» Problem set:
**a)** Answer these questions from the article on land-use planning and health, one line each, marking your answers (i), (ii) and (iii):
(i) At which university and school is Jennifer Kent a Robinson Fellow?
(ii) What is the title of the new book?
(iii) According to the article, urban planning can shape built environments so that they encourage and support which three things?
**b)** Summarize the article on land-use planning and health in two sentences.
**c)** Write the next part of the article on land-use planning and health, picking up after its final sentence.

» Excerpt:

A new book has been released on a study that uncovers the link between land-use planning and human health.

University of Sydney Robinson Fellow at the School of Architecture, Design and Planning, Dr. Jennifer Kent has been researching the ways in which urban structures and governance influence human health.

According to Kent, many of the chronic and costly diseases facing Australia are related to the way we live in cities. The speed of modern life clashes with increasing inequity to ensure the promotion of good health.

Urban planning is increasingly recognised as an effective mechanism to shape and manage built environments so they encourage and support physical activity, social connection and access to healthy food.

Kent’s research delves into the solutions to this complex issue and the challenges faced to provide a clear and theoretically sound framework to inform planning in the future.

The book, Planning Australia’s Healthy Built Environments, is the result of her research into this area and  is the first text to look at the way Australian urban planning influences human health, covering topics as diverse as access to healthy food, opportunities for physical activity, social interactions and mental health, as well as equity, time use and diversity in our cities.

» Data excerpts:
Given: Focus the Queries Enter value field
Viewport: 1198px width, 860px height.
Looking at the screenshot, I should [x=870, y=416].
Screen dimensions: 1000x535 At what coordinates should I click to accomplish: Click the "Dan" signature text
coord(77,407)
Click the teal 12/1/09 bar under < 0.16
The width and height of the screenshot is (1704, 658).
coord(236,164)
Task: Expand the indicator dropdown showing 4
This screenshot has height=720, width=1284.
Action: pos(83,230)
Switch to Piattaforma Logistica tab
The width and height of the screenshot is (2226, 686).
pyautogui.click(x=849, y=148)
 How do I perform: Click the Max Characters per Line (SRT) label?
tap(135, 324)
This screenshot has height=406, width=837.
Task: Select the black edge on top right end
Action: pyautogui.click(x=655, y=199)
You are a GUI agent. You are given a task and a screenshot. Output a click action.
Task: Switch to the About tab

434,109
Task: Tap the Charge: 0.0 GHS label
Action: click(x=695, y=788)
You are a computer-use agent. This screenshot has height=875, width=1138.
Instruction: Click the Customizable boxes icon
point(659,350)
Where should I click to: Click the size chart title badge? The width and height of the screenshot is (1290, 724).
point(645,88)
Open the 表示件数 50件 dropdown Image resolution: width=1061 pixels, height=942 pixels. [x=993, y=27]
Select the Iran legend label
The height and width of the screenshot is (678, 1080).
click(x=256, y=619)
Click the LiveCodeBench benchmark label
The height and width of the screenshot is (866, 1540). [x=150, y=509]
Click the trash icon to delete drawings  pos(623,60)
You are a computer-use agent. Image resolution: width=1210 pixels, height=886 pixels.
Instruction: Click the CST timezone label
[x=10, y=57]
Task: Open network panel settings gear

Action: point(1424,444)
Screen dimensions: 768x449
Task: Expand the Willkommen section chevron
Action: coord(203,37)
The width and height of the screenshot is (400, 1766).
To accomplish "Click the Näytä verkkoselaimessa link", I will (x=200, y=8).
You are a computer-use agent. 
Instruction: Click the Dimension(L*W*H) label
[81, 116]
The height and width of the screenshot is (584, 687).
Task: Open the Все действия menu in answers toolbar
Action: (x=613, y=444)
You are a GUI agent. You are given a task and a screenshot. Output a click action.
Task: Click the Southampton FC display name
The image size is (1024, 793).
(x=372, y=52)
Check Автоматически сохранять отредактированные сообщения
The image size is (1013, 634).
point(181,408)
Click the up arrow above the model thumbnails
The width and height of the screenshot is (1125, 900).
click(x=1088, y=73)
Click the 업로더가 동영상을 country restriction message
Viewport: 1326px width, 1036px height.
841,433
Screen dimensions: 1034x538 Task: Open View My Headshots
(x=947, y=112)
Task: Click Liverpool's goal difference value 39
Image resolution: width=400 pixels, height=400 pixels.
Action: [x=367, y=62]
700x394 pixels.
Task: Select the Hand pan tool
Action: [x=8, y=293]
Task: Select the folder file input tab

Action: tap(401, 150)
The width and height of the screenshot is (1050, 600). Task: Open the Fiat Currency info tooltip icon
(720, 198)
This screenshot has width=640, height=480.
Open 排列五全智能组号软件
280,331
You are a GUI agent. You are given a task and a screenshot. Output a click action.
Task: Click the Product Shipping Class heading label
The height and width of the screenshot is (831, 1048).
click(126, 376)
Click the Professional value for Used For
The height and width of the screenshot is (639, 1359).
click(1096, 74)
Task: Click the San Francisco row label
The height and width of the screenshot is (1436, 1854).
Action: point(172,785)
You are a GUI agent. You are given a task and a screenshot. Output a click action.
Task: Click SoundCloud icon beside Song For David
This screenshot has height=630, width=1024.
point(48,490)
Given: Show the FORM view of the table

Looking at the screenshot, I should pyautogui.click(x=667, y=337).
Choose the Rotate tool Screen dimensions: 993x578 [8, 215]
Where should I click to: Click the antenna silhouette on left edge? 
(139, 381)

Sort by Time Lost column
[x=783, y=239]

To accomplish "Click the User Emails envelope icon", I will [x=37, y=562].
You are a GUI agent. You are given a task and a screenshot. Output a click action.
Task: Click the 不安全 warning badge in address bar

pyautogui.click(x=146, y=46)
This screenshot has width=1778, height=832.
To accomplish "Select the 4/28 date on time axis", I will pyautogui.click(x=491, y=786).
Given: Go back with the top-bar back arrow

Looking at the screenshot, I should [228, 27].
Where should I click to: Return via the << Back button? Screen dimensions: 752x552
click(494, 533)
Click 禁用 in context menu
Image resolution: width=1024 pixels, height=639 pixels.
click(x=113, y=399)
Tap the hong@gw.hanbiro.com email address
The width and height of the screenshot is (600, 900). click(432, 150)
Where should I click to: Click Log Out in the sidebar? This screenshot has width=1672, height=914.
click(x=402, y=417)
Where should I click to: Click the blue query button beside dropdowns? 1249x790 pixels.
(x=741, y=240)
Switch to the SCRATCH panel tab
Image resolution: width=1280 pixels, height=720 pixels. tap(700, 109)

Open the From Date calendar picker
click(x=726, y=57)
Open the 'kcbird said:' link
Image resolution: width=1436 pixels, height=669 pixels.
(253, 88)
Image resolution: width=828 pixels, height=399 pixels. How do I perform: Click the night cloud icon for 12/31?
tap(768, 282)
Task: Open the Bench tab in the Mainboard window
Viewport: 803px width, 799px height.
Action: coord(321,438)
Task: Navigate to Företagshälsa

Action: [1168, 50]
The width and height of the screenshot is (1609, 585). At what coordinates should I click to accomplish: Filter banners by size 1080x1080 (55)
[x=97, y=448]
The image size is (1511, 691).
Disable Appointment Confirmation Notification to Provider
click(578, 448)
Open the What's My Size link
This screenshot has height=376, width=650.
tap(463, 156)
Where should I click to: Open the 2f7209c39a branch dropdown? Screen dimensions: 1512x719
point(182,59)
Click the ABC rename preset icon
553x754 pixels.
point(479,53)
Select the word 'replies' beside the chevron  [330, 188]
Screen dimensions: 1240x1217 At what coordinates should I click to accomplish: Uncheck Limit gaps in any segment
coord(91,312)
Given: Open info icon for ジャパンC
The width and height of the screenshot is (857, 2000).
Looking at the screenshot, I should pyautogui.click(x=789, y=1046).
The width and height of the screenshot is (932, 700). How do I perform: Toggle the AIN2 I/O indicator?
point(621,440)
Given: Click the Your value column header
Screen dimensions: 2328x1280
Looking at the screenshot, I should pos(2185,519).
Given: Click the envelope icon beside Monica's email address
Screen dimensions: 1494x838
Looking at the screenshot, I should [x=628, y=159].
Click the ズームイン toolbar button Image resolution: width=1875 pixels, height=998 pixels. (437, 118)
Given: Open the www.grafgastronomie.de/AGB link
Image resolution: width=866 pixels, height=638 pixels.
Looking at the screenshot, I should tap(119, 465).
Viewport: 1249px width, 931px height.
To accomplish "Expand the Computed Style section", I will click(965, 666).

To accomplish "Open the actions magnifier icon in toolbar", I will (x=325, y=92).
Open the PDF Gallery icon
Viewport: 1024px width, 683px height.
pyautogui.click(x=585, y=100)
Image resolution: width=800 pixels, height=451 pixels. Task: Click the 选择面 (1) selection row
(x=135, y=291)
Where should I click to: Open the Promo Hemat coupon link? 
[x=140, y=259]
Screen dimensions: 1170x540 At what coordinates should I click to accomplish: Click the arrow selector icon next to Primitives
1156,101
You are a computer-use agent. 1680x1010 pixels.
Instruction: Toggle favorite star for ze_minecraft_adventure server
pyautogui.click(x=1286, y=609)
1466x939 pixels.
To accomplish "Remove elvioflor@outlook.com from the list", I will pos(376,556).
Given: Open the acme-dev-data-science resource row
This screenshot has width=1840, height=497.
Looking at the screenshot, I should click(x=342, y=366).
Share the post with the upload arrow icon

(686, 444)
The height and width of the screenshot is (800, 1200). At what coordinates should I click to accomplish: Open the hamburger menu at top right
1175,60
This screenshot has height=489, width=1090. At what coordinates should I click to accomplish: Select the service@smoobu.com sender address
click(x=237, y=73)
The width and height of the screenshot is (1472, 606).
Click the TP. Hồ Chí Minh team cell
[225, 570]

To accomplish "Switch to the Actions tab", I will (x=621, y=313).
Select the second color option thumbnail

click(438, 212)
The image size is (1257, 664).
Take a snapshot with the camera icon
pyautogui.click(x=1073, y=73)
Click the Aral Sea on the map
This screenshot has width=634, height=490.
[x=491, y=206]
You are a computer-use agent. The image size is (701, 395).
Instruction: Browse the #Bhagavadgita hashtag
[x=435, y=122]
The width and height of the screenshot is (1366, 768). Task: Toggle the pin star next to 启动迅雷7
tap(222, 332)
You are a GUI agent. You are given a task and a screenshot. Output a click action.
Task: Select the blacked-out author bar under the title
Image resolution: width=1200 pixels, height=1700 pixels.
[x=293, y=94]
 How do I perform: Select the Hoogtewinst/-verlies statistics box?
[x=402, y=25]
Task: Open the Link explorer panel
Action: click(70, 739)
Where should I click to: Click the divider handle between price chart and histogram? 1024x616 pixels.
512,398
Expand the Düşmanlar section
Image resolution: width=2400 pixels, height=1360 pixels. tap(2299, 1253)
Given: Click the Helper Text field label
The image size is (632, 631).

» Activity answers:
**a)**
(i) The University of Sydney, at the School of Architecture, Design and Planning.
(ii) Planning Australia's Healthy Built Environments.
(iii) Physical activity, social connection and access to healthy food.

**b)** Dr. Jennifer Kent, a Robinson Fellow at the University of Sydney, has researched how urban structures and governance influence human health, and she links many of Australia's chronic and costly diseases to the way people live in cities. Her research has produced the book Planning Australia's Healthy Built Environments, the first text to examine how Australian urban planning influences human health, with topics ranging from healthy food and physical activity to social interaction, mental health, equity, time use and diversity.

**c)**
While Australian governments and associated stakeholders regularly acknowledge the potential for built environments to promote health, changing political priorities, complex regulatory systems and difficulties associated with working across disciplines continue to threaten realisation of this potential. Kent’s research combines quantitative and qualitative data with understandings from policy science to trace the practical, cultural and political barriers to healthy cities.

Key issues examined to date include the links between health and higher density living, the interpretation of health evidence into urban planning policy, the health impacts of extended commute times, and cultural and structural barriers to sustainable transport use.